TEXTO DO EXERCÍCIO:
A trapaça do design II

Francisco Arlindo Alves


2001 SPACE ODYSSEY

Originally uploaded by Dioboss

[…] continuação de “A trapaça do design” […]
Podemos pensar na função mediadora do design, que por meio da superação da separação entre arte e técnica, nos proporciona viver de modo cada vez mais artificial (mais bonito), substituíndo o que é autêntico por artefatos artificiais perfeitos ( Flusser, 2007). Se pensamos na abordagem de Vygostsky podemos sugerir que o design modifica a forma social e o desenvolvimento cultural das sociedades o que resulta no condicionamento do comportamento.
“Graças a palavra design toda cultura é uma trapaça, de modo que somos trapaceiros trapaceados, e de que todo envolvimento com a cultura é uma espécie de auto-engano” (FLUSSER, p. 185).
Para Marx (1988, p. 204) os homens “usam as propriedades mecânicas, físicas e químicas dos objetos, fazendo-as atingirem como forças que afetam outros objetos no sentido de atingir seus objetivos pessoais”.

ENUNCIADO 1: Cite do texto sobre design o trecho que vai de "A trapaça do design II" até "(FLUSSER, p. 185).", sem mudar nada.
ENUNCIADO 2: Escreva o que vem depois no texto sobre a trapaça do design, começando logo após a última frase.
As linhas são um material à parte, sem ligação com o texto.

DADOS DE ORIGEM:

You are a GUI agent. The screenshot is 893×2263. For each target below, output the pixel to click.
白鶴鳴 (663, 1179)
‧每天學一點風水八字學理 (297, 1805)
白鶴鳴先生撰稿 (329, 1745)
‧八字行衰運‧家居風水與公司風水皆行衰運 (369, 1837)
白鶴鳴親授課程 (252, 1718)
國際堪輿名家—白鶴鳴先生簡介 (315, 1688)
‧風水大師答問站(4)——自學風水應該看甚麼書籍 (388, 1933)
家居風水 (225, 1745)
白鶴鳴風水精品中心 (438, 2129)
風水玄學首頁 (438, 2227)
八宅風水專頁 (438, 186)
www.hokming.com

RESULTADO DA TAREFA 1:
A trapaça do design II

Francisco Arlindo Alves


2001 SPACE ODYSSEY

Originally uploaded by Dioboss

[…] continuação de “A trapaça do design” […]
Podemos pensar na função mediadora do design, que por meio da superação da separação entre arte e técnica, nos proporciona viver de modo cada vez mais artificial (mais bonito), substituíndo o que é autêntico por artefatos artificiais perfeitos ( Flusser, 2007). Se pensamos na abordagem de Vygostsky podemos sugerir que o design modifica a forma social e o desenvolvimento cultural das sociedades o que resulta no condicionamento do comportamento.
“Graças a palavra design toda cultura é uma trapaça, de modo que somos trapaceiros trapaceados, e de que todo envolvimento com a cultura é uma espécie de auto-engano” (FLUSSER, p. 185).

RESULTADO DA TAREFA 2:
Flusser, ao fazer uma auto-análise dos objetivos de seu ensaio, se propõe a uma confissão: de que seu texto segue um design determinado: Revelar aspectos pérfidos e ardilosos da palavra design que normalmente ocultados. Se tivesse optado por outro design provavelmente chegaria a uma explicação totalmente distinta e igualmente plausível. Desta forma afirma Flusser: “tudo depende do design”.

Referências:

ENGELS, Friedrich. A dialética da natureza. Rio de Janeiro: Paz e Terra, 1991.

FLUSSER, Vilém. O mundo codificado: por uma filosofia do design e da comunicação. São Paulo: Cosac Naify, 2007.

MARX, Karl. O Capital – crítica da economia política. Livro 1, Volume I. 14 ed. Rio de Janeiro: Bertrand do Brasil , 1994

VIGOTSKI, Lev Semenovich. A formação social da mente: O desenvolvimento de processos psicológicos superiores. Tradução: Jose Cipolla Neto. São Paulo: Editora Martins Fontes, 6a. ed. 1998.